(Beginning of Records for processing)
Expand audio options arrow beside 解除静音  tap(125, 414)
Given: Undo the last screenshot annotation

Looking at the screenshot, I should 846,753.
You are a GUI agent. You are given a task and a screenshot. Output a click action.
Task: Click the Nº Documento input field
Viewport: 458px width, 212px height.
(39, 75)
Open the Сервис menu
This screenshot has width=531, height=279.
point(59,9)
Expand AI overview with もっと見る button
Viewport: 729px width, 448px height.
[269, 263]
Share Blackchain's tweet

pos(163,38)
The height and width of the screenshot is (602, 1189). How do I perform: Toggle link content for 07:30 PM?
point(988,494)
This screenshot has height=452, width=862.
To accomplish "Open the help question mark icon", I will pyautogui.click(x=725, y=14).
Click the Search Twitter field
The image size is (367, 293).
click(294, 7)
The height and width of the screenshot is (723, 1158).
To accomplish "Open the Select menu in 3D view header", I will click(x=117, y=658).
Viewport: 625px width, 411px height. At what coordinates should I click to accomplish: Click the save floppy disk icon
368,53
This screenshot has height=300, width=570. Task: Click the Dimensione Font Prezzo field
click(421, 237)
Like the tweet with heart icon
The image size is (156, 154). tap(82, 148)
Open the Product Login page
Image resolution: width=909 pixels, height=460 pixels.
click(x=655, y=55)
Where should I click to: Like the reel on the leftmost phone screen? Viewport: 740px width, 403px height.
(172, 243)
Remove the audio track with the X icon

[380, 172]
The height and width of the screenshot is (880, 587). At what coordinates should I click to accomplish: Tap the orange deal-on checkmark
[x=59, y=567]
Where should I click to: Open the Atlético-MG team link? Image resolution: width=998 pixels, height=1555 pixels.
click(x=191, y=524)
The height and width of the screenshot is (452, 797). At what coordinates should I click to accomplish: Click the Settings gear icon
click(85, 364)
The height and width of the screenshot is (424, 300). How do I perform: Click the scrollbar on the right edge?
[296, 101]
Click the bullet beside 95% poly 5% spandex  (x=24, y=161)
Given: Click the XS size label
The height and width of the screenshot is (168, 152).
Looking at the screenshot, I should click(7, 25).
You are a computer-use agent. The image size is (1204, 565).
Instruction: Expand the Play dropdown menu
(End of Records for processing)
Task instructions: Nothing but the lines from the one with "You are a computer-use" through the final line of the records may appear in the answer, and each must be transcribed exactly.

Exercise answer:
You are a computer-use agent. The image size is (1204, 565).
Instruction: Expand the Play dropdown menu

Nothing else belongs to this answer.